◆ About this task:
Every line below from the one containing "Given: Expand the" to the final line must be reproduced exactly, and no other line may appear in the answer.

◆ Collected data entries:
※ ※ ※
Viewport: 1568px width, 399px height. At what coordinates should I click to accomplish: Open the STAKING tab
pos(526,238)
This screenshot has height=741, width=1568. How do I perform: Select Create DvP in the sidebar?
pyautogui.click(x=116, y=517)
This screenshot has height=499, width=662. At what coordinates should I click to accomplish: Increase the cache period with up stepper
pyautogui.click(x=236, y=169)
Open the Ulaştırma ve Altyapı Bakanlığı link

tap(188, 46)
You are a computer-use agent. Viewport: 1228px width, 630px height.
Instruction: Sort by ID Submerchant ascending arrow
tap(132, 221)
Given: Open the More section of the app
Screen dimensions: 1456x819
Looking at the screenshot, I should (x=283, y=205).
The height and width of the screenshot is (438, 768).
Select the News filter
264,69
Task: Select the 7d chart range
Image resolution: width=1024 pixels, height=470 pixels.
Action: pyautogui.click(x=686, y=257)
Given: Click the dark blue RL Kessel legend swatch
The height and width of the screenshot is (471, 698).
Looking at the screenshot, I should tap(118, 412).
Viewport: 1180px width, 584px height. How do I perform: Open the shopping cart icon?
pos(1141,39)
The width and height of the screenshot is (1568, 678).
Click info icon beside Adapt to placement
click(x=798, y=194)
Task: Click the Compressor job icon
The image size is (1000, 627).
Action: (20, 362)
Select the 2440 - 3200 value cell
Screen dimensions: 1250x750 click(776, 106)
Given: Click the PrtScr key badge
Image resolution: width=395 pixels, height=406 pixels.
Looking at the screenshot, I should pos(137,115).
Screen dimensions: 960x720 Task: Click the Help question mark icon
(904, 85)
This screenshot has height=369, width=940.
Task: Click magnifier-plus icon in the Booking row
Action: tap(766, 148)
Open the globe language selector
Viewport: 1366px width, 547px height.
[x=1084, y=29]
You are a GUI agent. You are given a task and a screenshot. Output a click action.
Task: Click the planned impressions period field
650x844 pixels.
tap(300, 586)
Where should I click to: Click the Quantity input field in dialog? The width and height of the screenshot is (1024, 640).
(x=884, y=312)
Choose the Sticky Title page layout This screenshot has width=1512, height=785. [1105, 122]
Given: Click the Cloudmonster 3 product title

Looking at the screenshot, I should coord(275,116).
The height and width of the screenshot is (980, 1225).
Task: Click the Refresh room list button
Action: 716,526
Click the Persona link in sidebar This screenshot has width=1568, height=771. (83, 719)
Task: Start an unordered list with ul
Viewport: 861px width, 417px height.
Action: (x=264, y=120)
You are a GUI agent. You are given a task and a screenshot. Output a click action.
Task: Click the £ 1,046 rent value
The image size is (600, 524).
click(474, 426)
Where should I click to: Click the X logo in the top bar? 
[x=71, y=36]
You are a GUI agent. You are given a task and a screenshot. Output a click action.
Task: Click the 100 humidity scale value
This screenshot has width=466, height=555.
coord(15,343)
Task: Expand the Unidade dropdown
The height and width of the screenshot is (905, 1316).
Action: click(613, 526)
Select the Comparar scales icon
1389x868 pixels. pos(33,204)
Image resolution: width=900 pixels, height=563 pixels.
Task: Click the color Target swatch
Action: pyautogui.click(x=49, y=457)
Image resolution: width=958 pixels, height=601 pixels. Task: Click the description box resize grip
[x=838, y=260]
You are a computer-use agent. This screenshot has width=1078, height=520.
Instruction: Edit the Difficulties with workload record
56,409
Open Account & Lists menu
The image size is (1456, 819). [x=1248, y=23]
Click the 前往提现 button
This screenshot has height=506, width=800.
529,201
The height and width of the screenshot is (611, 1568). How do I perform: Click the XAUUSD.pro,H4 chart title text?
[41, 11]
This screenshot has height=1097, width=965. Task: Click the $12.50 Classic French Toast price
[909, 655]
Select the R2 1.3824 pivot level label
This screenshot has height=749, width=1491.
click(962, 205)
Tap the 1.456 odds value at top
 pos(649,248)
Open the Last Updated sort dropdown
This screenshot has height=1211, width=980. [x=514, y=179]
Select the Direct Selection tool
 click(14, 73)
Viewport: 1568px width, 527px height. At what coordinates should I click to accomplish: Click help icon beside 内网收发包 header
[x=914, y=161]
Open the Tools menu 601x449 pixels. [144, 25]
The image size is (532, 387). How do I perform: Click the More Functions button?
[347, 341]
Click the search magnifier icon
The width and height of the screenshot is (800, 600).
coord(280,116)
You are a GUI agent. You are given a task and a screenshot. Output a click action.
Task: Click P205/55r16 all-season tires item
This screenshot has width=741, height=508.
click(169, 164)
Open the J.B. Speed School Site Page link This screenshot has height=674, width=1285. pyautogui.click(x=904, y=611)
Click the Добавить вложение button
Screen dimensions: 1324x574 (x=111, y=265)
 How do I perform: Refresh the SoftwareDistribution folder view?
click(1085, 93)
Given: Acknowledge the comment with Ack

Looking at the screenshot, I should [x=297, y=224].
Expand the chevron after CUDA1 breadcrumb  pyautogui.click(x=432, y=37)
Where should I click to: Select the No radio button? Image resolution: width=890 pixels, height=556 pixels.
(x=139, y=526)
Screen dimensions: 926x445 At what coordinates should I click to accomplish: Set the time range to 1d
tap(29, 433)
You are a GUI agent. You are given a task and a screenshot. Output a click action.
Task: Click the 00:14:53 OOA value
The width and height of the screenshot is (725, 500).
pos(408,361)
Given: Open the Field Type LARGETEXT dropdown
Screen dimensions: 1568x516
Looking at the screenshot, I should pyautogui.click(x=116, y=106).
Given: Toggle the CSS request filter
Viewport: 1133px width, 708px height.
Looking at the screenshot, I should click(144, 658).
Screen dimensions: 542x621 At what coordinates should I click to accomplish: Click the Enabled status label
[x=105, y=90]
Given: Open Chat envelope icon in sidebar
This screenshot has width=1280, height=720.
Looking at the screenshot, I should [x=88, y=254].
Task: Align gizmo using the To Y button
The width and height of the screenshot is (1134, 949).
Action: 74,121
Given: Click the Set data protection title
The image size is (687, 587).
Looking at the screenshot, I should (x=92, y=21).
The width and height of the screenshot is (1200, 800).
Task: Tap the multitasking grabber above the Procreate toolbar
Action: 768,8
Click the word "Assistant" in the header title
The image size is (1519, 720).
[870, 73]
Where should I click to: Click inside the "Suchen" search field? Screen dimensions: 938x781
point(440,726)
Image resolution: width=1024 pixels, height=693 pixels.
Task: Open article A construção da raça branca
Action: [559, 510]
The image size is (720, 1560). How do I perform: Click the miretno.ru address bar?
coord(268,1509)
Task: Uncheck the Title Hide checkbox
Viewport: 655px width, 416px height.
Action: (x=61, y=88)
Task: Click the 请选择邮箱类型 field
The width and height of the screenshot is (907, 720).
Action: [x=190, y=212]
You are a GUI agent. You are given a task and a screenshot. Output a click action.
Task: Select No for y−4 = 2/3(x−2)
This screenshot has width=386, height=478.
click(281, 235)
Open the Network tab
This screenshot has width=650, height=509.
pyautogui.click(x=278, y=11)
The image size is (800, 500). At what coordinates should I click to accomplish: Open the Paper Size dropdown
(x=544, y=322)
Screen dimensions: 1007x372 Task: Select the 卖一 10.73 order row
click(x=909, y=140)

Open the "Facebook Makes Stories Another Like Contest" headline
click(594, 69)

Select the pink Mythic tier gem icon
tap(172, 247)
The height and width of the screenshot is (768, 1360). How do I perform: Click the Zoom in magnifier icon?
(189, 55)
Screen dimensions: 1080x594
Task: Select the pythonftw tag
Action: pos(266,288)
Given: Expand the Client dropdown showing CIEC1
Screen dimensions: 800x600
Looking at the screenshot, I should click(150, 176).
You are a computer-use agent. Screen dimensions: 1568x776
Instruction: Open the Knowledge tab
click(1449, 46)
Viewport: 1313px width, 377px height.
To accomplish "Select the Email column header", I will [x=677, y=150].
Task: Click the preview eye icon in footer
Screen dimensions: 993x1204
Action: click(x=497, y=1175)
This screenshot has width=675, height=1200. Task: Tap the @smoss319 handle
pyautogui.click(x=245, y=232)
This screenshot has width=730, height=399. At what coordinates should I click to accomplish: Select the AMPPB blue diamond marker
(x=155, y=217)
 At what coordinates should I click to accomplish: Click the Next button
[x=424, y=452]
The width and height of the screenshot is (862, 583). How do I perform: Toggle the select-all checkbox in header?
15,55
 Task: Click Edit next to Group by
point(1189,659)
※ ※ ※
◆ Answer area:
Given: Expand the Client dropdown showing CIEC1
Screen dimensions: 800x600
Looking at the screenshot, I should click(150, 176).
You are a computer-use agent. Screen dimensions: 1568x776
Instruction: Open the Knowledge tab
click(1449, 46)
Viewport: 1313px width, 377px height.
To accomplish "Select the Email column header", I will [x=677, y=150].
Task: Click the preview eye icon in footer
Screen dimensions: 993x1204
Action: click(x=497, y=1175)
This screenshot has width=675, height=1200. Task: Tap the @smoss319 handle
pyautogui.click(x=245, y=232)
This screenshot has width=730, height=399. At what coordinates should I click to accomplish: Select the AMPPB blue diamond marker
(x=155, y=217)
 At what coordinates should I click to accomplish: Click the Next button
[x=424, y=452]
The width and height of the screenshot is (862, 583). How do I perform: Toggle the select-all checkbox in header?
15,55
 Task: Click Edit next to Group by
point(1189,659)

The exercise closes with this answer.